Experimental Raman spectra of C8O-BTBT-OC8 in the lattice phonon regime of (a) polycrystalline powder and of crystals grown from a hexane solution (b) in partially covered vials [C] and (d) in uncovered vials [UC]. Experiments are compared to DFT calculations of the Raman spectra of (c) the PS phase and (e) the HB phase. For the sake of comparison, the square root of the intensities, normalized to the maximum intensity, is plotted instead of linear intensities. The Lorentzian functions around the calculated peak positions are drawn as a guide for the eye.

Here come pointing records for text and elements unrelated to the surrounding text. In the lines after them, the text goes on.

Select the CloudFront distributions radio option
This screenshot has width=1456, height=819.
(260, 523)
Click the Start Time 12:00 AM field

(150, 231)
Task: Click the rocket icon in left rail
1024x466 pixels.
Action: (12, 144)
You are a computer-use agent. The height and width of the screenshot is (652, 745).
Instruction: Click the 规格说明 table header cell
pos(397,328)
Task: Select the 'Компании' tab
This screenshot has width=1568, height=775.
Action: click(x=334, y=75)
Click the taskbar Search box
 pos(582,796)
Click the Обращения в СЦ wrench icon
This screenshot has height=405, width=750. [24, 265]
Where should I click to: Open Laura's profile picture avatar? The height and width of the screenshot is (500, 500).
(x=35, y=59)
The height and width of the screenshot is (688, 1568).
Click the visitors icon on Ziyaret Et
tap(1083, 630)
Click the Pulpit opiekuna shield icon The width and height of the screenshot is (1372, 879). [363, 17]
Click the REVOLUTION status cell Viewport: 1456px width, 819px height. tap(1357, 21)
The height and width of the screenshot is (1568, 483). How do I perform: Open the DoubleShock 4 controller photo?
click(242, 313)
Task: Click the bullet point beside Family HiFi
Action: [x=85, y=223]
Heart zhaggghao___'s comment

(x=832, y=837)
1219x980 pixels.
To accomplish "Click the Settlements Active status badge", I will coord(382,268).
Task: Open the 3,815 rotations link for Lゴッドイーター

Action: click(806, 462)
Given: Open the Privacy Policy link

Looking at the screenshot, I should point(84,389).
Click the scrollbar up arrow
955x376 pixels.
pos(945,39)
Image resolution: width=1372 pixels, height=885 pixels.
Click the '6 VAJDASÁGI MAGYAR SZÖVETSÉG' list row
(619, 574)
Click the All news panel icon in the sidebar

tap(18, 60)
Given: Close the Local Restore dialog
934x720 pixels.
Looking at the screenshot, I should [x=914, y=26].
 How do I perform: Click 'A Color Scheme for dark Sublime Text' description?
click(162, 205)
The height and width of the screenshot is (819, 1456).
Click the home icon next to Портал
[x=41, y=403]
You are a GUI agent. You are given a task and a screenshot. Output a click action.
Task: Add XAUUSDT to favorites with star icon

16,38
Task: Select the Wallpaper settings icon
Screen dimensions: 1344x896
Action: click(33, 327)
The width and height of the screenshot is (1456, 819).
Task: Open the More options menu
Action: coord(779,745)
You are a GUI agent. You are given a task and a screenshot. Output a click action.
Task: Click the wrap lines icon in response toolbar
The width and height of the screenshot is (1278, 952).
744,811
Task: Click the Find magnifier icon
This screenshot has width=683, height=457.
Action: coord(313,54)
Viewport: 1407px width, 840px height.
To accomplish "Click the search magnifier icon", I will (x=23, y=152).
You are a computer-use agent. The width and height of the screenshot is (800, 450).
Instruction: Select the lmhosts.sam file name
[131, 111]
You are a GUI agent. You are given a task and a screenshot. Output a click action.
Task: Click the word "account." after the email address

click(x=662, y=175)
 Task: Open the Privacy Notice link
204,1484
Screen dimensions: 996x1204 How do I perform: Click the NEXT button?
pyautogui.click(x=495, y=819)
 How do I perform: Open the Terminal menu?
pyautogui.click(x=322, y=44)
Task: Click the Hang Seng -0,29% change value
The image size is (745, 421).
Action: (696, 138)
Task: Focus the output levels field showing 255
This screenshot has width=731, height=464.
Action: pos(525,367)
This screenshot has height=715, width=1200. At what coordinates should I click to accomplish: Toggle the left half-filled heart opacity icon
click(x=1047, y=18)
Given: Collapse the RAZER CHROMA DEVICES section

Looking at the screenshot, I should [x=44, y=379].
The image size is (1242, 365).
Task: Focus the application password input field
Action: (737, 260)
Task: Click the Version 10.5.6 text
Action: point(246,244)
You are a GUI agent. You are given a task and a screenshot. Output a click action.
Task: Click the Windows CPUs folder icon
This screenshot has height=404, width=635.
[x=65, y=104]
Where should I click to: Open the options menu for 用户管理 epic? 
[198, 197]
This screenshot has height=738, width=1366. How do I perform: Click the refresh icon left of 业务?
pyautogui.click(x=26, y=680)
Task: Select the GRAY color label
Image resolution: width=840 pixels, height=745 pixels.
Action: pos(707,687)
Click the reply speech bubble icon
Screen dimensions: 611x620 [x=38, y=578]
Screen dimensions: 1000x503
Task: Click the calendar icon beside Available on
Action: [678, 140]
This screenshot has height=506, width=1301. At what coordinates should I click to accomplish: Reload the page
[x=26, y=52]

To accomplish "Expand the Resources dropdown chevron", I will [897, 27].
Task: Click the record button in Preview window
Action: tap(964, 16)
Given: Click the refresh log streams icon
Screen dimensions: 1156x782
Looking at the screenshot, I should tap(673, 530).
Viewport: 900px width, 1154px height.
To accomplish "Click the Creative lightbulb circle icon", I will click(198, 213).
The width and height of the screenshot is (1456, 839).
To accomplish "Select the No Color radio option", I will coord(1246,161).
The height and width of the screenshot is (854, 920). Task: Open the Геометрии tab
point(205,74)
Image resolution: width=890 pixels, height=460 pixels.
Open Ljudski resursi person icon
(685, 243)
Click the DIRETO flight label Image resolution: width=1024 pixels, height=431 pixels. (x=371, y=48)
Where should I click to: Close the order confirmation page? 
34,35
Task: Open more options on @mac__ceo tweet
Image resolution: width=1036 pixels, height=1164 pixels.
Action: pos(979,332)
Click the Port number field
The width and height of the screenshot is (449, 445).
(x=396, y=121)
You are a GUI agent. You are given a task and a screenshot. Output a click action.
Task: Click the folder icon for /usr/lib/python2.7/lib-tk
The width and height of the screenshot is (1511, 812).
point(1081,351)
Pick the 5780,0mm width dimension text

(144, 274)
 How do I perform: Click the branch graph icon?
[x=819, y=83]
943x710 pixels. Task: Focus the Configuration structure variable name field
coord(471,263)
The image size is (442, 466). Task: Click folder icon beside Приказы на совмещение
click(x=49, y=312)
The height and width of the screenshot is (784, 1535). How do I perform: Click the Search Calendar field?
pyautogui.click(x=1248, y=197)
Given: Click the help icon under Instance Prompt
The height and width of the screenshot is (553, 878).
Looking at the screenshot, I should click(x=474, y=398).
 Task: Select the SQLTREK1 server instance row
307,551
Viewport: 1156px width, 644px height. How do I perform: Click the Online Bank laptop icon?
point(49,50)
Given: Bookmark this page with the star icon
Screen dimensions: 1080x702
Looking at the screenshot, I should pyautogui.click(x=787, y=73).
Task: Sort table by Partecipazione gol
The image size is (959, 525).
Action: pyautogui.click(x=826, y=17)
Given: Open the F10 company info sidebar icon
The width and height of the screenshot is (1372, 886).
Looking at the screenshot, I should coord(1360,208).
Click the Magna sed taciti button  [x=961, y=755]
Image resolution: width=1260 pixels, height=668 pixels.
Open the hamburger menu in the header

On the basis of the known crystal structures of the two polymorphs (see below), DFT calculations of the Raman spectra of both the PS and HB phases were performed (Figure 2c,e). The experimentally observed peaks can be identified in the calculated spectra to within an accuracy of ≪5 cm–1 (≪0.6 meV). On the basis of the calculated spectra, the lattice phonon Raman spectrum of the polycrystalline powder (Figure 2a) and also the spectrum of the crystal grown from hexane [C] (Figure 2b) can be assigned to that of the PS phase (Figure 2c). Conversely, the Raman spectrum of the crystal grown from hexane [UC] (Figure 2d) can be associated with the HB phase (Figure 2e).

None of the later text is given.